Less work also means fewer workplace injuries and more leisure time, which possibly leads to more exercise, more home cooking, and less money for booze and cigarettes.Cathleen O’Grady, Ars Technica
In the same article, O’Grady talks about the downside:
While many people experience reduced stress, less risk of accidents, and lower disease burden as a result of economic downturns, others are still hit hard. Mental health deteriorates. Binge drinking booms. For some, stress-related conditions increase, and in the US, healthcare may become impossible to access for many. Suicide rates do seem to increase as a result of recessions—although both suicides and opioid-related deaths in the US have continued to increase even as the economy has recovered, and other factors play a role.

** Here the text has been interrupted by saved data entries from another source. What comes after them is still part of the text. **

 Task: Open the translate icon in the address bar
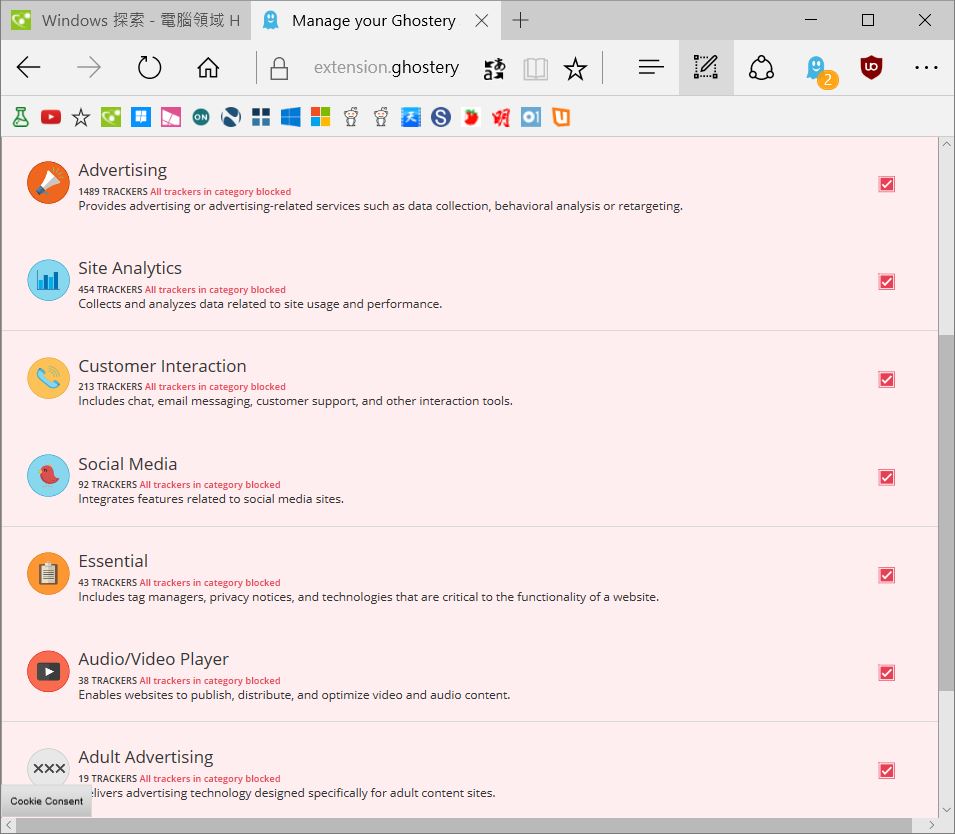pos(493,68)
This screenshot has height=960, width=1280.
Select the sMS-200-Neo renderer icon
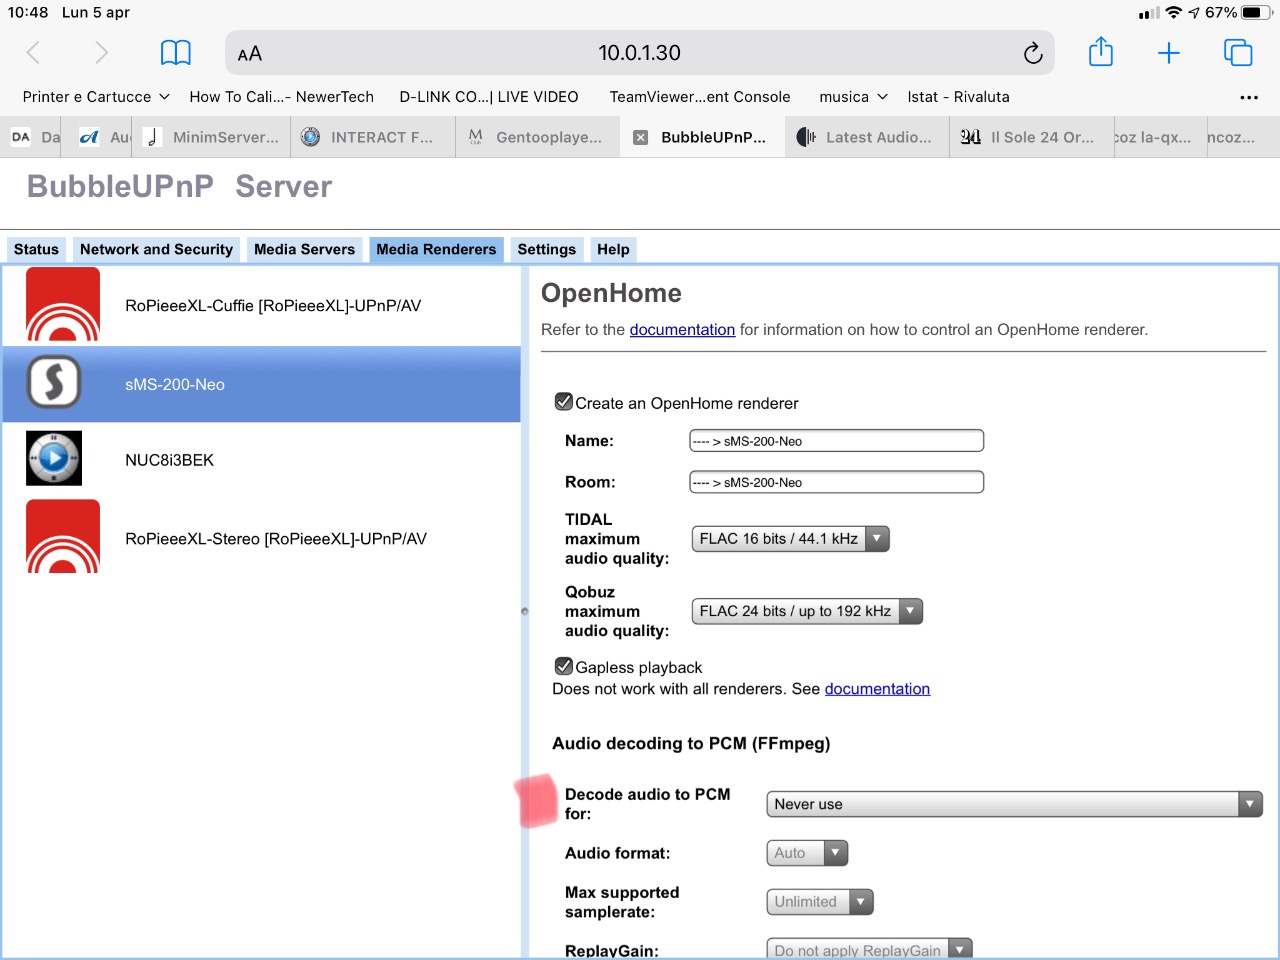point(54,383)
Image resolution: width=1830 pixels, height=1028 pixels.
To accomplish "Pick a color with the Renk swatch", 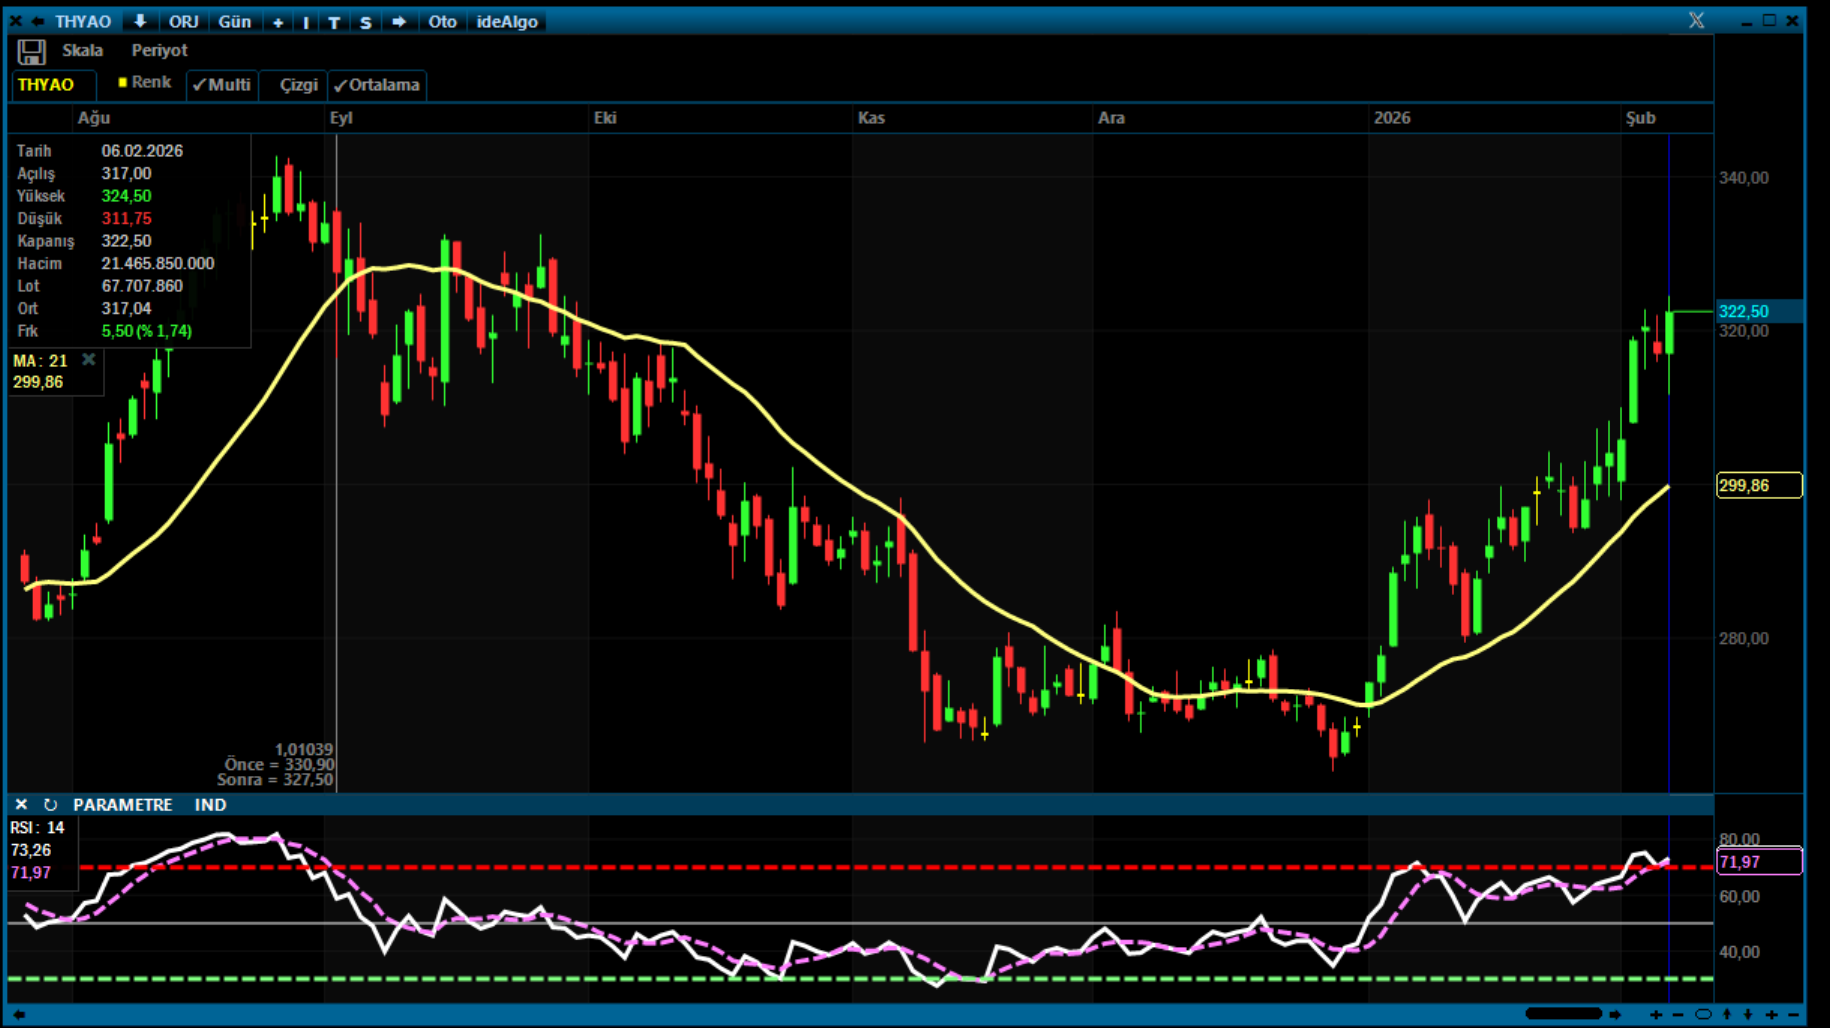I will pyautogui.click(x=144, y=82).
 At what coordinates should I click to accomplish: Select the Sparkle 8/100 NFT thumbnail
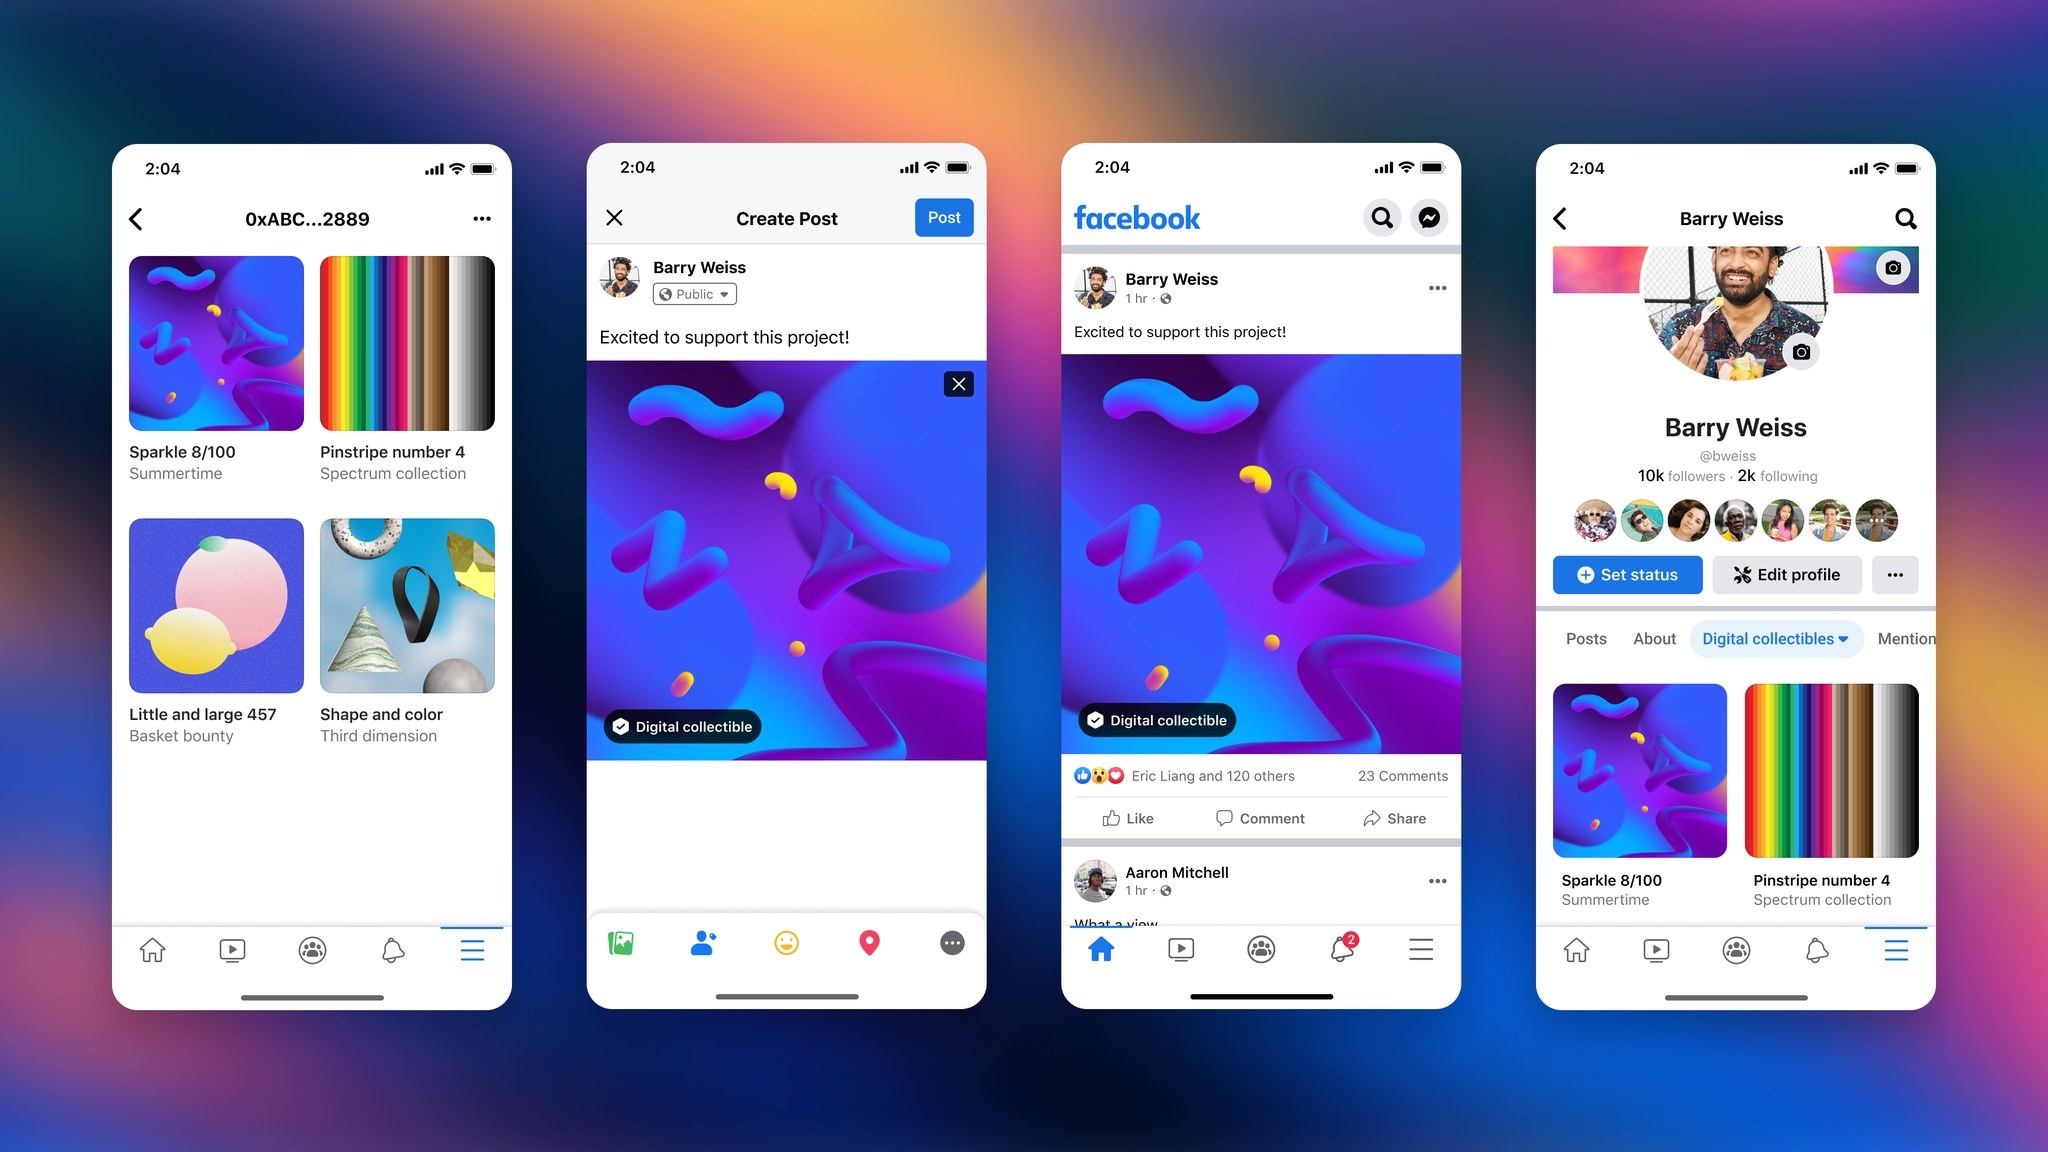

While there are certainly downsides, recessions (an assumption accompanying a shutdown that does not necessarily have to be true) would actually save lives in certain age groups. But what about the vast majority of people who get Covid-19 but don’t die?
What’s Worse Than Death?
As Carlos Junior Gomez highlights, for every one person who dies:
- 19 more require hospitalization.
- 18 of those will have permanent heart damage for the rest of their lives.
- 10 will have permanent lung damage.
- 3 will have strokes.
- 2 will have neurological damage that leads to chronic weakness and loss of coordination.
- 2 will have neurological damage that leads to loss of cognitive function.
In other words, this is what a 1 percent fatality rate looks like:
- 62,358,000 hospitalized.
- 59,076,000 people with permanent heart damage.
- 32,820,000 people with permanent lung damage.
- 9,846,000 people with strokes.
- 6,564,000 people with muscle weakness.
- 6,564,000 people with loss of cognitive function.
The economy in recession statistically shows an increase in life expectancy. Financial concerns could be alleviated with the proper federal response. Encouraging people to go back to work deprioritizes life in favor of profit, income, and revenue.